When I was done, I was mostly sad for Elvis. Not just because he ended up overweight, addicted to prescription drugs, exploited by his management and hangers on, and plagued by extraordinary narcissism and insecurity, but mostly because he wasted the final years of his life, day after boring day, holed up on the second floor of Graceland, trying to discern some kind of meaning to his life.
I also felt bad for Guralnick, who’d spent years of his life chasing down the details of Elvis’s final years, looking for some kind of point to it all, but just chronicling the slow decline of a man who could not get back to who he once was - a creative and original entertainer bursting with energy and a sense of destiny.
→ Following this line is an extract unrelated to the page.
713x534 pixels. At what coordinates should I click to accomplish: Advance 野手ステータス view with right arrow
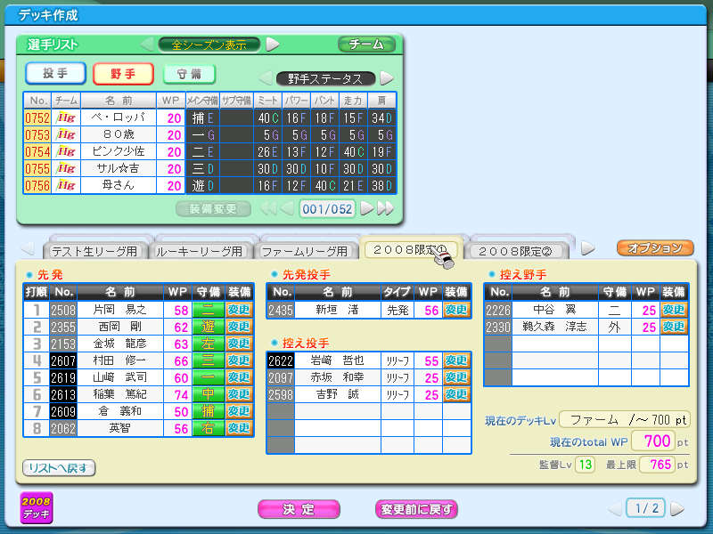(386, 78)
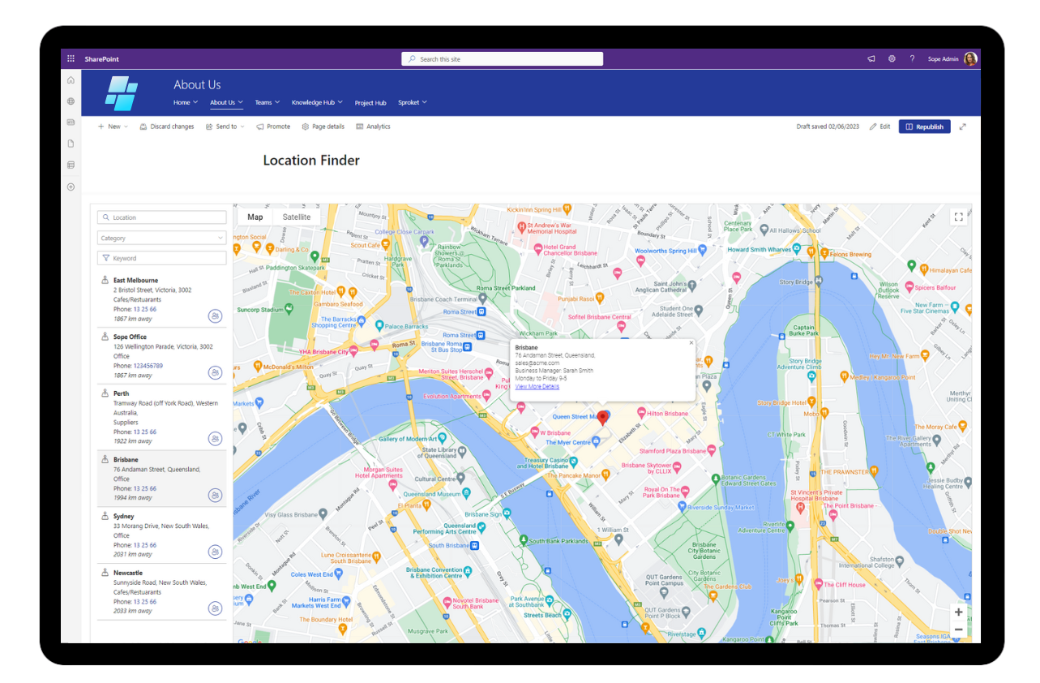Click the Home icon in the left sidebar
The width and height of the screenshot is (1040, 683).
(71, 79)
The last two hundred pages of the biography just kind of peter out after Elvis gets bored at his early-Seventies Vegas residency and he starts losing control of his addictions.
I came away from the book with a simple resolve: live your life as if there is a biographer waiting to write about it. There should never be a day where the biographer writes, “He woke up, watched some television, ate some food, and went to bed.”
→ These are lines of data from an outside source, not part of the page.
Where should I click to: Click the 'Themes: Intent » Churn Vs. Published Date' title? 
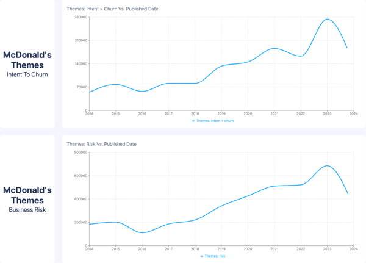(112, 9)
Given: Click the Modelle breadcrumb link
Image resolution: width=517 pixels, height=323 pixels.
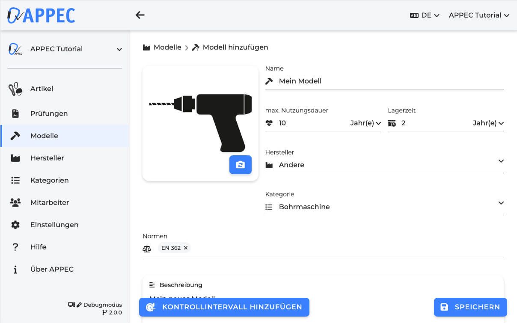Looking at the screenshot, I should [x=167, y=47].
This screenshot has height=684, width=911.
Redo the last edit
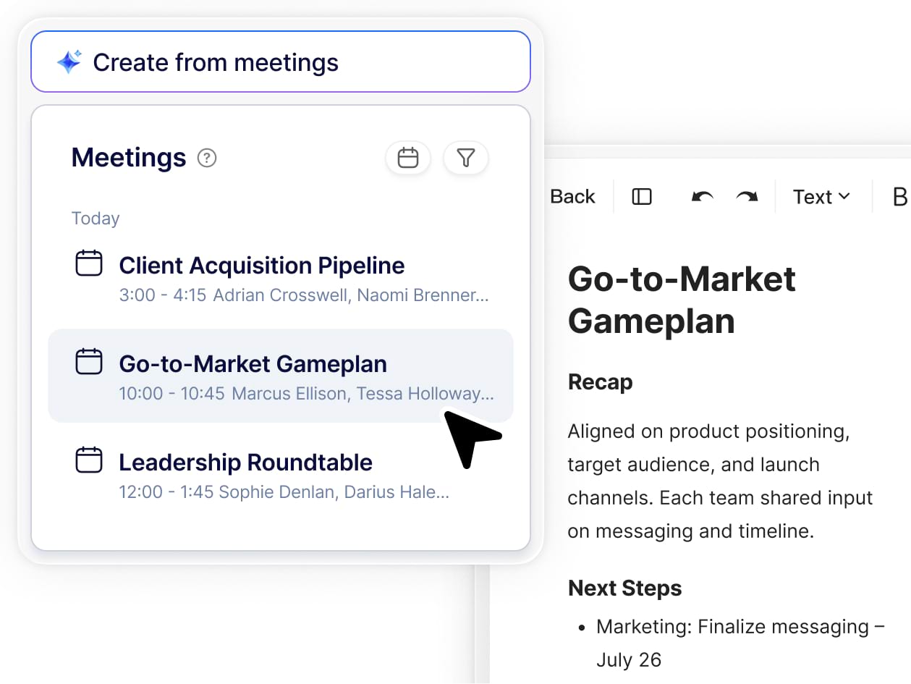pyautogui.click(x=746, y=197)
I am not always successful. Today was pretty close to one of the nothing days I abhor - I woke up, solved some puzzles, read the paper, hung a picture, watched the second day of Wrestlemania, and made a pretty good dinner of homemade raviolis in brown butter and fried sage leaves with Italian sausage and green beans. That’s about it.
I may have been a little depressed because I got word this morning that a good friend of mine has been diagnosed with dementia. No one deserves dementia, but this person particularly doesn’t deserve this fate. He was a person who embraced life and friendships with love and humor. Closer to home, he looked out for me at a time when I was professionally vulnerable, something I will always be grateful for.
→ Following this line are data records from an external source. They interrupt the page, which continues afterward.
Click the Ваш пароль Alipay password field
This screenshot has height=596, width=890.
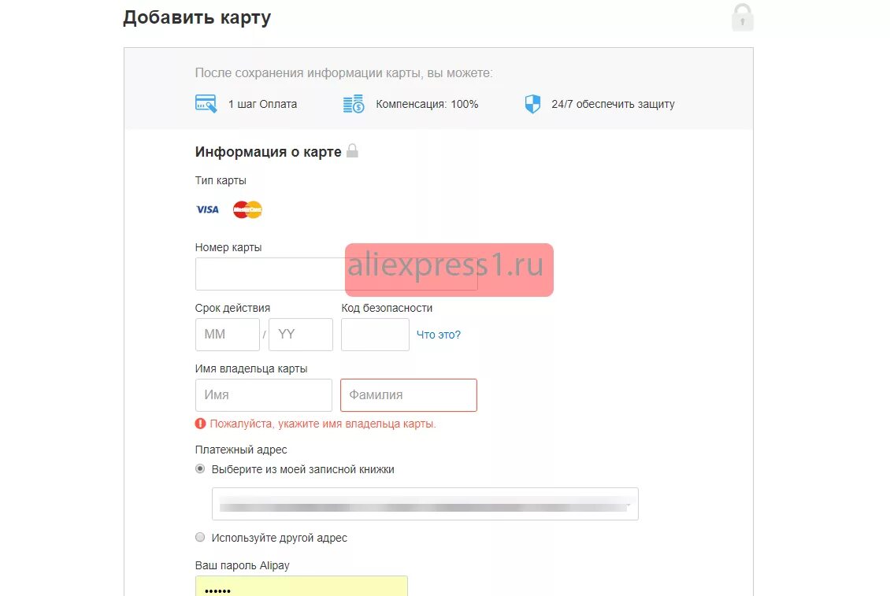302,586
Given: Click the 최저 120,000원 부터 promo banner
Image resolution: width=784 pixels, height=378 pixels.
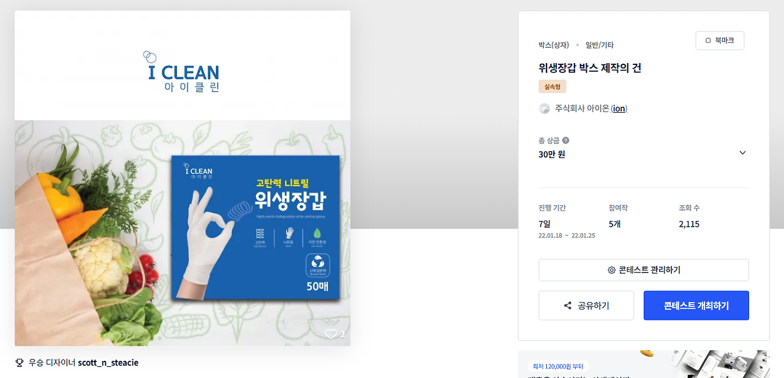Looking at the screenshot, I should (x=644, y=364).

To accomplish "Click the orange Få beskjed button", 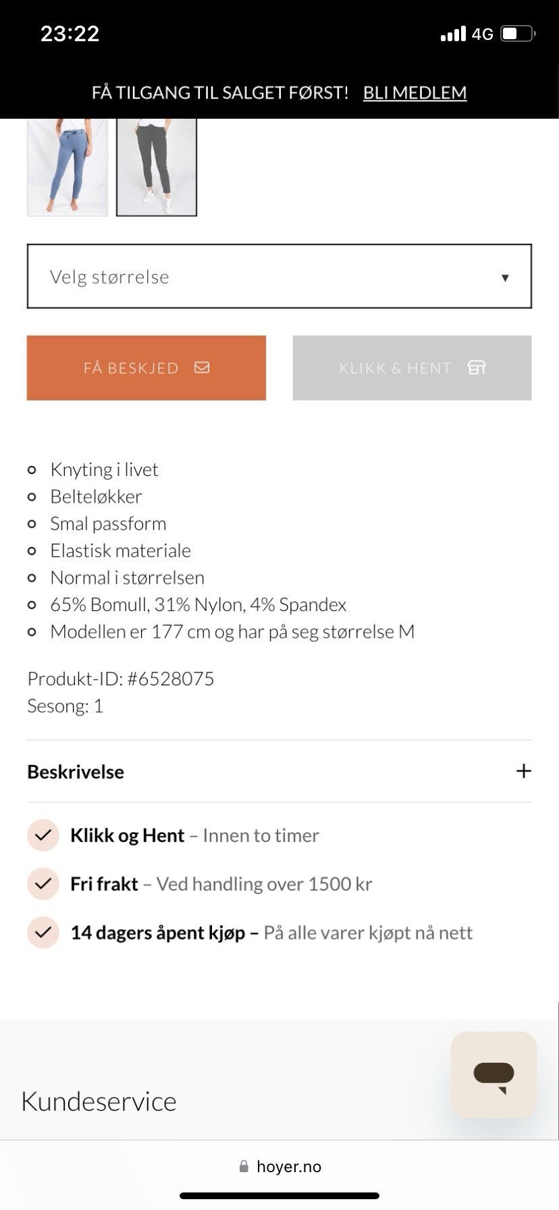I will coord(147,368).
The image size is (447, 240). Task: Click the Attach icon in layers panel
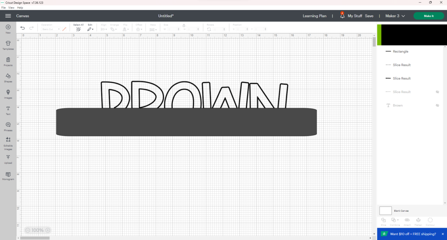[407, 220]
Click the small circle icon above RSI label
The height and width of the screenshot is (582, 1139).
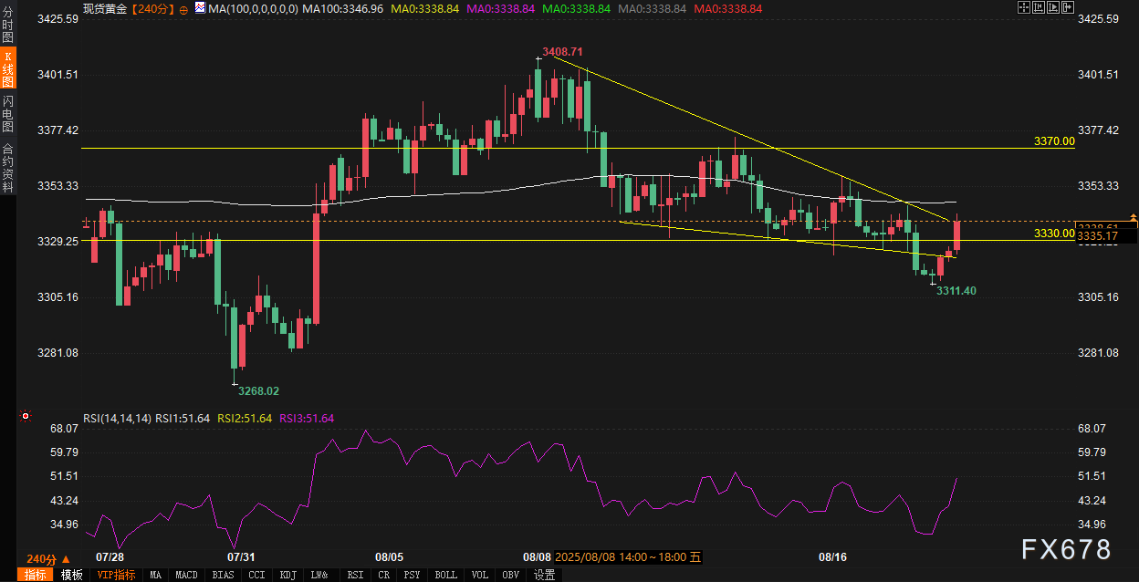25,415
He is also the third person in my generational cohort who has been diagnosed with dementia, which is beginning to sound some alarm bells. It reminds me of the last time I went to a high school reunion and looked around the room at all of these middle-aged, balding men and realized that my highly idealized self-image was delusional - it could not be denied that I too was middle-aged and losing (or graying) my hair. And so I cannot deny that old age is coming for me, faster than I realize.
Which is why I have to hold myself accountable, as do you, my faithful reader, to do something meaningful every day.
(By the way, I see the page views for this blog every time I log in to write another entry. There is one person who reads me nearly every day - I think I know who it is - and I am profoundly grateful for your attention to my reminiscences and observations and efforts at self-improvement. I write these blog entries because it is good for me, hopefully fending off dementia and other horrors for a while, but also because I enjoy being read. Thank you, my friend.)
Tomorrow will be a meaningful day! My biographer will write, “Scott awoke early, ready to do his part in saving American democracy as an election clerk. He savored his bowl of cereal, his banana, and his ubiquitous Diet Coke, then dressed and reported for duty. He could not have possibly imagined what would happen later that day, but most historians agree that it was a pivotal and transformative moment in his life, propelling him in an entirely unexpected direction. A statue now commemorates the site, a single word in Latin etched on the marble base: ‘Majestas.’ He rose to his moment.”
I can’t wait to find out what happens next!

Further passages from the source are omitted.